Project overview

Sound House was developed for the Tangible and Embodied Interaction course. Our brief was to create a tangible music artifact for educational technology. We designed Sound House for children aged 6-10, allowing them to tangibly explore musical concepts within a museum or exhibition setting.

Research question
How might tangible artifacts, through metaphors, increase the understanding of abstract concepts in music such as volume, pitch, octave, and rhythm?

Findings
The approach of using visual metaphors and allowing tangible user interaction proved successful for presenting musical concepts in a playful way.

Design process

Research and exploration

We began with a literature review to explore previous work in the field. Based on this research, we decided to use metaphors to simplify the understanding of abstract musical concepts like volume, pitch, octave, and rhythm.

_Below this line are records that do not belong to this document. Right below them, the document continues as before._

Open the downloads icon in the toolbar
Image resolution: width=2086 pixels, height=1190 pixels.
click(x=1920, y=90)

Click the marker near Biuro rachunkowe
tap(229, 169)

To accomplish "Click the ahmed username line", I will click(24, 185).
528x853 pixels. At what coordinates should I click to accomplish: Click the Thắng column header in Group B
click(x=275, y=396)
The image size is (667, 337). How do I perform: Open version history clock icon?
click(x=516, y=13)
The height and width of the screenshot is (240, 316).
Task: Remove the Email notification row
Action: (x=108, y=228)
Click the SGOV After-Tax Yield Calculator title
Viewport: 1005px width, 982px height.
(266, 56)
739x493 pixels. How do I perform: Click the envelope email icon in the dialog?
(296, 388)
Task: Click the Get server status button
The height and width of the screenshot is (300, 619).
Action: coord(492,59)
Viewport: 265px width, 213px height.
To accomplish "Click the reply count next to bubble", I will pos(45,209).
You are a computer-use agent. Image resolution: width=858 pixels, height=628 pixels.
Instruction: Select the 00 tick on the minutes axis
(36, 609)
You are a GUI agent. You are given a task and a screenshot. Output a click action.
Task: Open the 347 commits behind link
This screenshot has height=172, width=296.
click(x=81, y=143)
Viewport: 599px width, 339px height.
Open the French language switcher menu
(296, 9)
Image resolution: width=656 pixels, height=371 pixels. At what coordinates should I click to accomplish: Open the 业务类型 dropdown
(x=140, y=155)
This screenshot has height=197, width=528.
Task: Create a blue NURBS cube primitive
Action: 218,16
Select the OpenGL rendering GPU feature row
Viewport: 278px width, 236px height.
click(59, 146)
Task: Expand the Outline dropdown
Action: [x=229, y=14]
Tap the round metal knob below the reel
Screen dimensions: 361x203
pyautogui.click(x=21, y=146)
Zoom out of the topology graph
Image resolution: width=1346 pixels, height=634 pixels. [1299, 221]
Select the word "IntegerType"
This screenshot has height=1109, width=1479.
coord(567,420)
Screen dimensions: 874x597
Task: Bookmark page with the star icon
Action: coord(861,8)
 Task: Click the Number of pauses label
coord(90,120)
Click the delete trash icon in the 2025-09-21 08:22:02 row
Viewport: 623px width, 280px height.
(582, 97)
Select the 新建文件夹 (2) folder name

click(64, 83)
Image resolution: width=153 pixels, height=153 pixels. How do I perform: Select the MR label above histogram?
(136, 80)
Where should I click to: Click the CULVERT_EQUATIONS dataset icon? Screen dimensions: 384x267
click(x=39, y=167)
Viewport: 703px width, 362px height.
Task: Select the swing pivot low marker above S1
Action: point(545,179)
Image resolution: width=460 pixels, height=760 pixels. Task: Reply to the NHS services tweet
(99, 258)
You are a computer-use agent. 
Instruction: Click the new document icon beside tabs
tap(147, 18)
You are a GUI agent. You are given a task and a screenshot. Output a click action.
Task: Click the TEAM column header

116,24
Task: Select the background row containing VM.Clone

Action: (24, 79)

To better understand embodied interactions, we dedicated a week to daily explorations involving bodystorming, brainstorming, and low-fidelity prototyping.

Framing concept

Building on the prototyped interactions and music theory, we brainstormed suitable metaphors for each musical aspect. This process led to the Sound House concept: an apartment building where each side is dedicated to exploring a specific musical concept.

A. Octave – The elevator
The apartment building consists of 4 floors. Each floor represents a different octave. The elevator goes between the different floors and controls which octave is being played. The elevator can be operated by rotating the big valve placed next to the elevator.

B. Pitch – The stairs
The pitch is controlled by walking the shoe up and down the flight of stairs. Each step on the stair represents a note in the C major scale. The shoe can jump between different steps and does not need to go in any specific order.

C. Volume – The window
The volume that is output by the device is dynamically controlled by opening and closing the window where closed means minimum volume and open means full volume. The main metaphor here is that the user is “letting the music out” through the window.

D. Rhythm – The balconies
By placing tone blocks in the balconies on the side of the building, the rhythm of the playback can be changed. The metaphor of the balcony represents a musical measure of 4/4-time where the tone blocks are whole notes, half notes, and quarter notes, respectively. The blocks can be placed in any combination as long as they fit and they even allow for pauses, where pauses are the lack of a tone block in a spot. If no blocks are placed in the balcony, the device will not make a sound as the musical measure is empty. For simplicity’s sake, the measure is limited to a division of four beats where quarter notes are the smallest denominator.

User testing

The target user group was children aged 6-10. However, due to the pandemic and project pace, access to these participants was limited. For the initial user testing, we used surrogate participants: Malmö University students aged 20-30. During the user testing, participants were instructed to think aloud while interacting with the Sound House, followed by follow-up questions.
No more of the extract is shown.